02:29 And that's what we're witnessing. So I think you buy the dip. And it's interesting I share with
02:37 you because I was at this gold institutional conference and there was a panel with some of
02:41 the famous self-made billionaires in the mining industry, especially Robert Friedland, who was
02:48 the founder of Sirius Radio and your cars. And there was Pierre Lassonde, who's a huge philanthropist
02:57 and created Franco Nevada as a gold royalty and at one time was the president of Newmont.
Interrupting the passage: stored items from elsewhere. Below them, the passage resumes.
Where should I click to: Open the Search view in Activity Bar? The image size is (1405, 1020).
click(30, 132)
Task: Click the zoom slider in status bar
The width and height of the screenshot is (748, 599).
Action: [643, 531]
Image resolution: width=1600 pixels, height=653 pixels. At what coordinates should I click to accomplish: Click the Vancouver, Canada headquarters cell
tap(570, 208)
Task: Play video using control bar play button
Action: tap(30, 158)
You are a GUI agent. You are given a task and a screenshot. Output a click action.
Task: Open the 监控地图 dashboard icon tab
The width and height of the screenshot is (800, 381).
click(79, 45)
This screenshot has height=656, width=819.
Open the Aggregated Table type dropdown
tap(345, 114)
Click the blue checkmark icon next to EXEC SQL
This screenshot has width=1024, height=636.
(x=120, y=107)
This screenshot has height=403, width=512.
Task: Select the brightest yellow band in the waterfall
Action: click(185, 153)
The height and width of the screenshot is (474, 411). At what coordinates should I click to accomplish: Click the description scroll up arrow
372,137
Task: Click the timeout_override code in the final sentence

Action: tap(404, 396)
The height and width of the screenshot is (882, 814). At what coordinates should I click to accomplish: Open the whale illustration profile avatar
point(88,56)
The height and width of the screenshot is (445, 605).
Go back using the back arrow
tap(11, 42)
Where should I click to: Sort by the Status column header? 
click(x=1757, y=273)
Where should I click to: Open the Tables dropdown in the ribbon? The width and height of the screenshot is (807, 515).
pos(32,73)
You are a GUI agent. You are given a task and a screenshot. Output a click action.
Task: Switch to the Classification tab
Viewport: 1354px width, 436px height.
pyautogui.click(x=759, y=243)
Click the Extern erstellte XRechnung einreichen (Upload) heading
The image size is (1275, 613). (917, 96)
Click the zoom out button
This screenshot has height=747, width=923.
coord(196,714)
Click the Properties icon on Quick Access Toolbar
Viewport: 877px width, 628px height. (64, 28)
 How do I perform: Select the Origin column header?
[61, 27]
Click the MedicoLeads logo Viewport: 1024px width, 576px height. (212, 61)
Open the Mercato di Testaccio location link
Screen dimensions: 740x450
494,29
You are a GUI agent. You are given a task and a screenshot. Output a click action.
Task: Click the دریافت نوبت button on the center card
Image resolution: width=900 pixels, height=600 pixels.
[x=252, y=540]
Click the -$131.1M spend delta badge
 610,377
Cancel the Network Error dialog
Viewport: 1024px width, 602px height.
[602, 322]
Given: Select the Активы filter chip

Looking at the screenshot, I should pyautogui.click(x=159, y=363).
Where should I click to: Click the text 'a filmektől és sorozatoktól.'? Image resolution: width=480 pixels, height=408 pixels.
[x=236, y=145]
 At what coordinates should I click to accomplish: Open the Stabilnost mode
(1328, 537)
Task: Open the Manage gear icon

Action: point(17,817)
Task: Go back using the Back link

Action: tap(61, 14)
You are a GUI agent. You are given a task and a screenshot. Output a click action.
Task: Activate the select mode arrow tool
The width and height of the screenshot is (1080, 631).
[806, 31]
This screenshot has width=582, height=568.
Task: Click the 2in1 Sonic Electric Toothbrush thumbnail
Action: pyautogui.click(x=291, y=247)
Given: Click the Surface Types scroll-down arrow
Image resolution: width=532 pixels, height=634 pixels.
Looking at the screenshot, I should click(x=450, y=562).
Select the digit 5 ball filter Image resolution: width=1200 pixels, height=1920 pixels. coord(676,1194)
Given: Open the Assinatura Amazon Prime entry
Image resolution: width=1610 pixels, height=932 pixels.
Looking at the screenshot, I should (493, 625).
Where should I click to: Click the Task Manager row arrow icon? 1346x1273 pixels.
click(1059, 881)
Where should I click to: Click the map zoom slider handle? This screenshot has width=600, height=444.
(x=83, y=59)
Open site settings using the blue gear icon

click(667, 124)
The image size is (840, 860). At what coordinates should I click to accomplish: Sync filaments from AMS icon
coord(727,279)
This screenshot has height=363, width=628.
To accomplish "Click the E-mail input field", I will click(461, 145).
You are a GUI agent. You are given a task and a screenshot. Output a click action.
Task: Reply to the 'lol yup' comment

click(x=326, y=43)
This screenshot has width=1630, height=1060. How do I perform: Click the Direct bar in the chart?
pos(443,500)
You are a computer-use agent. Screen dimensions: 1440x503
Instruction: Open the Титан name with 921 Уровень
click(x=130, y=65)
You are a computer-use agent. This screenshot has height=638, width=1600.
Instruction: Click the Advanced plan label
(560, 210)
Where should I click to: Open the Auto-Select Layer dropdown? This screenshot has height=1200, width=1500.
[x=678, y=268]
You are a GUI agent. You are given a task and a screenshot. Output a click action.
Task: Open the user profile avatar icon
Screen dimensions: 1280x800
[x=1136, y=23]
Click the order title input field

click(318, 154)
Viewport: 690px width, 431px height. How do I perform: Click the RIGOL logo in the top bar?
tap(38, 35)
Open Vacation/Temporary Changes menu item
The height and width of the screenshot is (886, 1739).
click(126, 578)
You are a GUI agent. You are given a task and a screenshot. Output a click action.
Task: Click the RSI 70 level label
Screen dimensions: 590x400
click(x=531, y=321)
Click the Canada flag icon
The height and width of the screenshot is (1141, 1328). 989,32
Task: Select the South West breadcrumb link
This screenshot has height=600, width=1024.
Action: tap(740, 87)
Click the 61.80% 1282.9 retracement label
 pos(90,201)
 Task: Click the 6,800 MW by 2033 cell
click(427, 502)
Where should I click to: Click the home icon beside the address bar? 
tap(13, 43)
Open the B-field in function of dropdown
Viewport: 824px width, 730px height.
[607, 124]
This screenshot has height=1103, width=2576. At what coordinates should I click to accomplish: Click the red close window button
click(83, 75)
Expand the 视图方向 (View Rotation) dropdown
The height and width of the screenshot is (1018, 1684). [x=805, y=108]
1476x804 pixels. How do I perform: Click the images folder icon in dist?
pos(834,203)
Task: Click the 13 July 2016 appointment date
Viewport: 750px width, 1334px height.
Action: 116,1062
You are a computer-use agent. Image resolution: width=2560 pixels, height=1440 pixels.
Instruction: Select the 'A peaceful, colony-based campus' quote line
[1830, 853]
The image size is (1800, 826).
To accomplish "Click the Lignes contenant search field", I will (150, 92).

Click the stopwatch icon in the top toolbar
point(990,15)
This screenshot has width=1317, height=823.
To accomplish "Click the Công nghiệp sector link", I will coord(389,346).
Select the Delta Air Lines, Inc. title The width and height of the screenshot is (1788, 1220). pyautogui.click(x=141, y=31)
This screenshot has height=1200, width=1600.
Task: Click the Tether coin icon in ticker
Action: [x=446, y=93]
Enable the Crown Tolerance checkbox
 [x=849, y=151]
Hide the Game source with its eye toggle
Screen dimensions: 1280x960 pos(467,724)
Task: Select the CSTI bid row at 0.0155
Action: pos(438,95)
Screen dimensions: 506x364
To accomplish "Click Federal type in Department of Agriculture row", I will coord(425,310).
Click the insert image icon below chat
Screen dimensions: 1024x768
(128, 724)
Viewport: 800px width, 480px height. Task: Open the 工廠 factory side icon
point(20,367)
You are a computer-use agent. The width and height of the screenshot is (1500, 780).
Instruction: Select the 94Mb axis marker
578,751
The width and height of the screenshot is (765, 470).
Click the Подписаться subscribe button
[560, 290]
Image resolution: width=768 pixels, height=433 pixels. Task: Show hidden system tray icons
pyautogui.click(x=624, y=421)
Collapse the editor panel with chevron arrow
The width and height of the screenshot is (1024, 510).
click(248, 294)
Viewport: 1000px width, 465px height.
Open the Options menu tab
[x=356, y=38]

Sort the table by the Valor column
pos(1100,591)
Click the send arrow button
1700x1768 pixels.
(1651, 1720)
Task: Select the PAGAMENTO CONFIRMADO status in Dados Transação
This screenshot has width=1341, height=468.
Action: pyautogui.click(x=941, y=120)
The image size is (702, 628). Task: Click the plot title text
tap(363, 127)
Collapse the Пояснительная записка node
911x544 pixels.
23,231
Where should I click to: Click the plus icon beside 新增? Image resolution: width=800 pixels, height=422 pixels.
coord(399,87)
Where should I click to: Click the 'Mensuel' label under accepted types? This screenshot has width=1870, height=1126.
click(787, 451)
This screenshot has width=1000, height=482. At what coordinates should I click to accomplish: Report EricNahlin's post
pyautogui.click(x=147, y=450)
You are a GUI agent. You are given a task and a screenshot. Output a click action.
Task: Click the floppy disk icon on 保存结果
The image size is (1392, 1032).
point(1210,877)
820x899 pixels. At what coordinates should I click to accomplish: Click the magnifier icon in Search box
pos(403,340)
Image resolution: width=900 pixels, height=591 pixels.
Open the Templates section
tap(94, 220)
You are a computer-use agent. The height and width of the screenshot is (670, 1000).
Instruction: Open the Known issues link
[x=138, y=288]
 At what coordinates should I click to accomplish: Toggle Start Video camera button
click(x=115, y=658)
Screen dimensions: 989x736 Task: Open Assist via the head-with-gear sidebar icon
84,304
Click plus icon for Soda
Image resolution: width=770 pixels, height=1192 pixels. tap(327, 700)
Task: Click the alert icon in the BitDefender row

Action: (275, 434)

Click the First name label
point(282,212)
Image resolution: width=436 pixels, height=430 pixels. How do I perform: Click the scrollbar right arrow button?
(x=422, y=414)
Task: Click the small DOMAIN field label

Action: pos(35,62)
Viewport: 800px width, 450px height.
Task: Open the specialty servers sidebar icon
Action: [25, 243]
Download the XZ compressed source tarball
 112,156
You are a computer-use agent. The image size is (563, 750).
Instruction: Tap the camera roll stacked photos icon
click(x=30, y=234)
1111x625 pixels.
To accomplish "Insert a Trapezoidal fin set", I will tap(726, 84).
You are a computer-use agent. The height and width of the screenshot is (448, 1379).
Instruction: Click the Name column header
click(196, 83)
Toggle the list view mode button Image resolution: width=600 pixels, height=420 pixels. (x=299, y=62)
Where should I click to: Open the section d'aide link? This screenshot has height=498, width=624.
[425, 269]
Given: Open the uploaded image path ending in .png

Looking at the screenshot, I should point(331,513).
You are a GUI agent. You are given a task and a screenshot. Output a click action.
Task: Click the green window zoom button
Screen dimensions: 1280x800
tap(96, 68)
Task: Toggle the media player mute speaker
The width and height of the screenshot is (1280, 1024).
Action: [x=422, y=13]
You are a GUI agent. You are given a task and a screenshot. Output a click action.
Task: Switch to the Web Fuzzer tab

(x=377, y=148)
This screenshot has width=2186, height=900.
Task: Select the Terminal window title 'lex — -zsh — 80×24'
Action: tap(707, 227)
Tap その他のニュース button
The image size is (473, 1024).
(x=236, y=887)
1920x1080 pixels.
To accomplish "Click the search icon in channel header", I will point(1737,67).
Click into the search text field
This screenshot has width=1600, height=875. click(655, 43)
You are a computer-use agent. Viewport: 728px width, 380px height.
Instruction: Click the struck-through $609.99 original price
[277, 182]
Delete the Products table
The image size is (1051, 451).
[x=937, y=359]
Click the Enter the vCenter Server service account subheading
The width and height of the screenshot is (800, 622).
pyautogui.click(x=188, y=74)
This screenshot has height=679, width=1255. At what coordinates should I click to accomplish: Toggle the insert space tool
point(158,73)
03:03 So he was commenting that the central banks around the world, it's the first time
03:09 that they've been big buyers of gold in a rising interest rate scenario. And gold has been soft
03:16 and weak because the dollar is the strongest currency. And when you're seeing in Japan,
03:22 Japanese yen, the third biggest GDP in the world, gold is up 40%. So they speculate that in the next
03:29 quarter, interest rates will peak, price of gold will surge. And they comment that the central
03:36 banks buying has created that gold would normally be so much lower where the rates of the dollars are,
03:43 the dollar is today, but that they're creating a digital gold by currency because there's no way
03:49 the brick currency is fungible. They immediately have to trade and turn it into US dollars.
03:55 It's a closed economy in China. They don't accept MasterCard, Visa, American Express now.
04:01 Russia is a closed economy. There's no Facebook in these places. There's no Google as closed
04:07 from social media and it's closed economically. So how can you have something that's a fungible
04:13 global currency? And when I was in Italy, I'll share with you guys, it's interesting on the menu,
04:18 there's no Napa wines. There's no California wines. But in America, you get Italian wines,
04:27 Argentine wines. So when you look at just wine, we have a much more fungible open society
04:33 of all these choices we get. But in these other countries, there's all these different forms of
04:38 protectionism. And it's most severe in China, who is most anti the US dollar.